The opportunity to earn an A, even late in the semester, keeps students engaged, Fishman argues. And it encourages students to take risks, knowing that they can repair the damage later if they fail at first.

In one undergraduate class, Fishman offers a menu of 1.4 million points. Students need to reach 900,000 to get an A. “You could never earn a good grade just by doing dumb stuff,” he said.

In another graduate seminar, Fishman assigns only one paper. But students can revise and resubmit it over and over again to earn an A.

Related: Making ‘Big Data’ useful rather than scary for teachers

Fishman was inspired to turn his grading system into a game after reading James Paul Gee’s 2003 book, What Video Games Have to Teach us About Learning and Literacy. Best-selling games, Gee argued, are great learning environments where players work hard and build skills.

“The challenge for us in education is that well-designed games aren’t teaching the things we want to teach,” said Fishman.

Many researchers and educators are experimenting with ways to get students to learn, joyfully, through video games. But Fishman thinks learning is hard work, and a lot of it requires reading, writing, practice and reflection. Instead of trying to turn his course material into a game, Fishman started brainstorming about turning the entirety of school into a meta-game, one where players engage in a conflict, defined by rules with a quantifiable outcome. In this case, the “conflict” for the student is whether he or she can master the material.

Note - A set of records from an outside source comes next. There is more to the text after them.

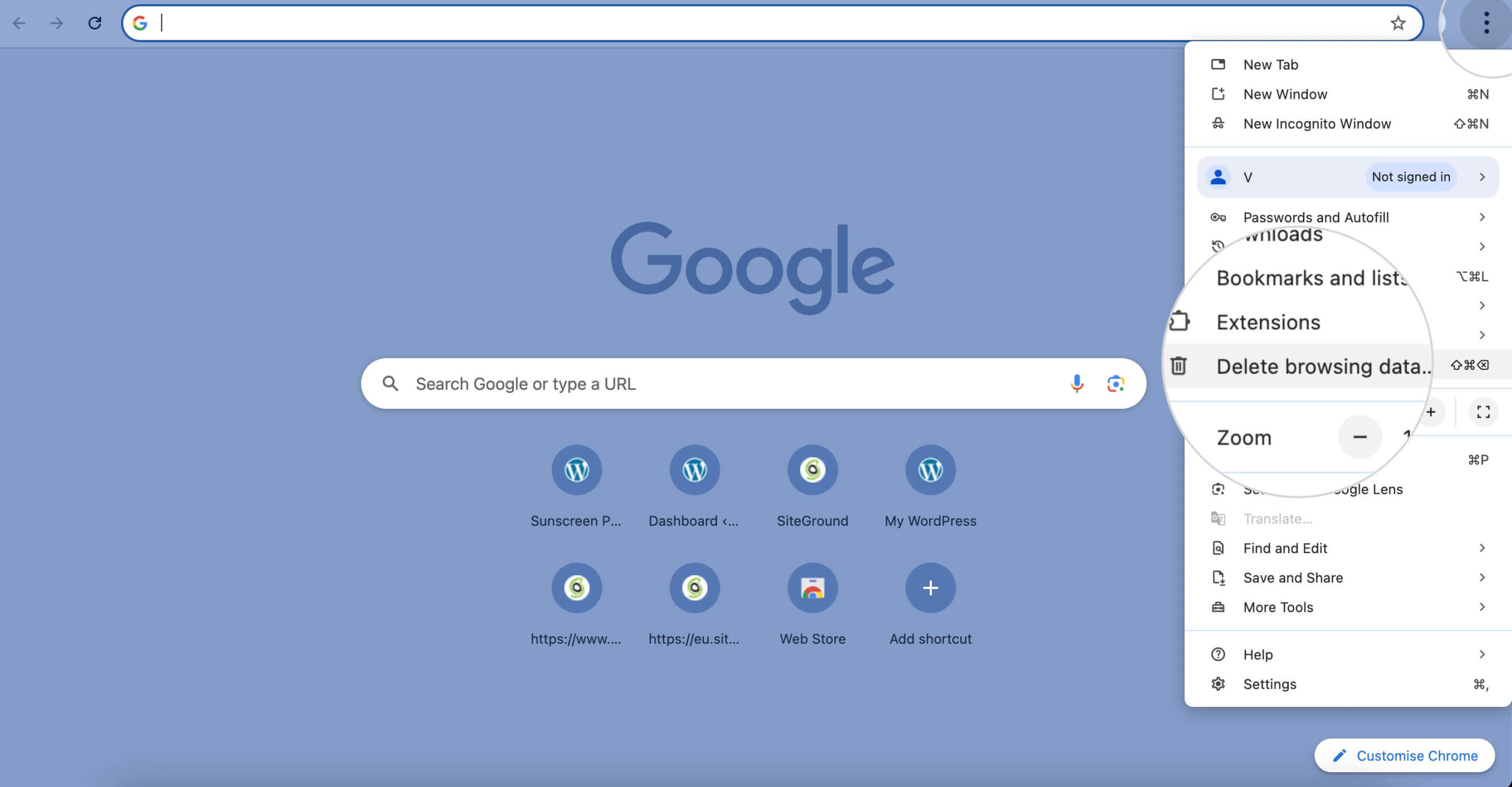Screen dimensions: 1512x787
Task: Click the Google Lens camera search icon
Action: [1116, 383]
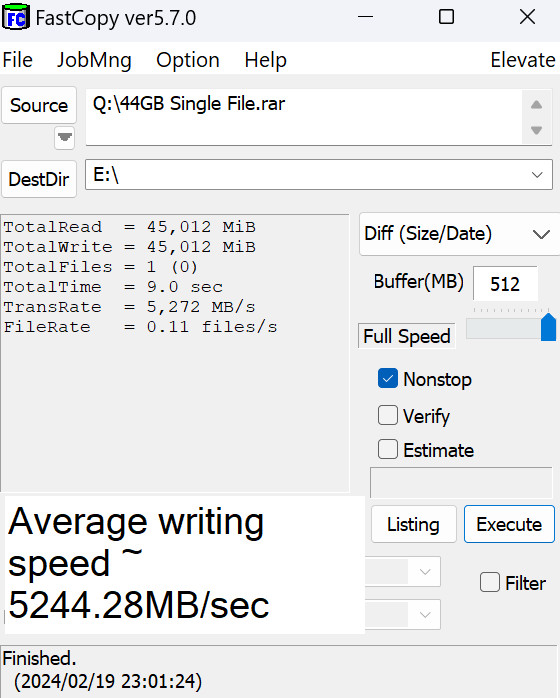560x698 pixels.
Task: Close the FastCopy window
Action: pyautogui.click(x=528, y=17)
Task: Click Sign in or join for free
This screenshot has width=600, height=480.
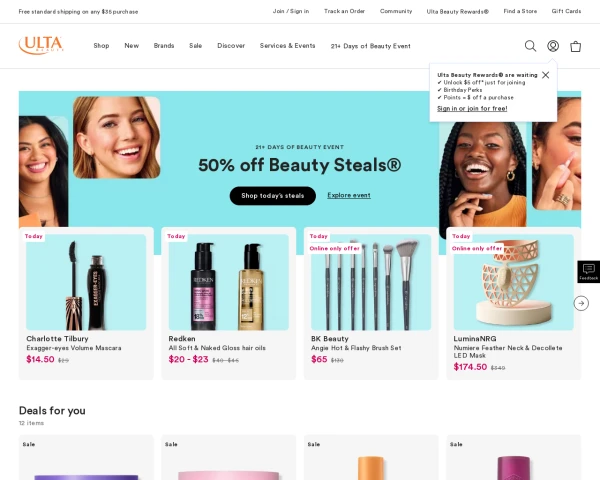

He teamed up with a political science professor, Mika LaVaque-Manty, who was also experimenting with ways to motivate students through games. Graduate student Caitlin Holman came up with the idea of an online console, or dashboard, so that students could track their progress.

Almost 100 professors in 28 different programs and departments at the University of Michigan at Ann Arbor have tried GradeCraft, and most are repeat players. A couple professors didn’t like it. It can be an onerous burden to manage so many different assignments. The system has been particularly hard to implement in large science classes where students are traditionally graded on just a few, often multiple-choice, tests.

Another reason some educators resist, however, is the deeply ingrained belief that grades shouldn’t just be a reflection of how well students have mastered course material, but a mechanism for ranking students and signaling which students in the class are best. That’s why some professors like to grade on a curve, in which only the top 20 percent can earn an A.

So far, the system has been used mostly at Ann Arbor, an elite institution where students tend to obsess about their grades. One science high school in Chattanooga, Tennessee is testing it, too. Other colleges, including the University of Michigan at Dearborn and the University of Arizona, are experimenting with using GradeCraft in initiatives to keep students from dropping out. Time will tell whether counting your way to an A works for less motivated students.